■ What to work on:
Write out the following listing's lines from the one with "البطاقات (1011, 957)" to the one with "اتصل بنا (569, 909)", exactly, with both included and no others.

■ Records supplied:
========
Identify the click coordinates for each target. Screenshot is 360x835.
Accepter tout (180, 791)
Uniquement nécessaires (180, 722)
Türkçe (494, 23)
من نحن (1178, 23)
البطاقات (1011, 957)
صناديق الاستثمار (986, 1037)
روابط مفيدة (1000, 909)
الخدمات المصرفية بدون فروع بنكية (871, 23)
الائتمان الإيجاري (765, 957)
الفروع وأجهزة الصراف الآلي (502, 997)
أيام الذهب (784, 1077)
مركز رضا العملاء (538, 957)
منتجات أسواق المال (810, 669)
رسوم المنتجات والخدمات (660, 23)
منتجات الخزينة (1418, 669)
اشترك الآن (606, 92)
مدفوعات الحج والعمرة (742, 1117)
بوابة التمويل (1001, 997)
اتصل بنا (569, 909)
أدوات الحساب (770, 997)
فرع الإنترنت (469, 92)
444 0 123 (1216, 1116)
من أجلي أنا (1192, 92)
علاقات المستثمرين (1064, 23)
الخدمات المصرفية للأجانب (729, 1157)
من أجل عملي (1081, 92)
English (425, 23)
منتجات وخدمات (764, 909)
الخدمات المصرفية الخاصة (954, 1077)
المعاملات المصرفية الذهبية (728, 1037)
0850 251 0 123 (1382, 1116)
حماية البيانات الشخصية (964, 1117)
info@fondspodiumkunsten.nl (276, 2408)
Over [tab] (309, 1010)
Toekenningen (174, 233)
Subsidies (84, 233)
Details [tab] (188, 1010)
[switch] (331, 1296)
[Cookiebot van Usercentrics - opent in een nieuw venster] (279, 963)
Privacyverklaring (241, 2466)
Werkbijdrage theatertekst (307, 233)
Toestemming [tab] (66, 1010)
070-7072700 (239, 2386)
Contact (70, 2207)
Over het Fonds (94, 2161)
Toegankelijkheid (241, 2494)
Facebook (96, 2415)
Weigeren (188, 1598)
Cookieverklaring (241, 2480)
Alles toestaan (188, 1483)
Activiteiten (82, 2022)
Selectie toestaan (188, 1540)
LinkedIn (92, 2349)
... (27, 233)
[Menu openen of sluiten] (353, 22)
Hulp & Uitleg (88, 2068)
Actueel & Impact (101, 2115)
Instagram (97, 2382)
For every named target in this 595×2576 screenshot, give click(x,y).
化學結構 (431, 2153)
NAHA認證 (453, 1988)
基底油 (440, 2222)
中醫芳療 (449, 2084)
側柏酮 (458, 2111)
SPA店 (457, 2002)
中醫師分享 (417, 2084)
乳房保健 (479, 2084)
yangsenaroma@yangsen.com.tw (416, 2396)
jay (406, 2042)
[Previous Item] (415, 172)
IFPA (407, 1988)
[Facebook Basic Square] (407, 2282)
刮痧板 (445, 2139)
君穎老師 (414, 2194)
========
■ Result for this task:
البطاقات (1011, 957)
صناديق الاستثمار (986, 1037)
روابط مفيدة (1000, 909)
الخدمات المصرفية بدون فروع بنكية (871, 23)
الائتمان الإيجاري (765, 957)
الفروع وأجهزة الصراف الآلي (502, 997)
أيام الذهب (784, 1077)
مركز رضا العملاء (538, 957)
منتجات أسواق المال (810, 669)
رسوم المنتجات والخدمات (660, 23)
منتجات الخزينة (1418, 669)
اشترك الآن (606, 92)
مدفوعات الحج والعمرة (742, 1117)
بوابة التمويل (1001, 997)
اتصل بنا (569, 909)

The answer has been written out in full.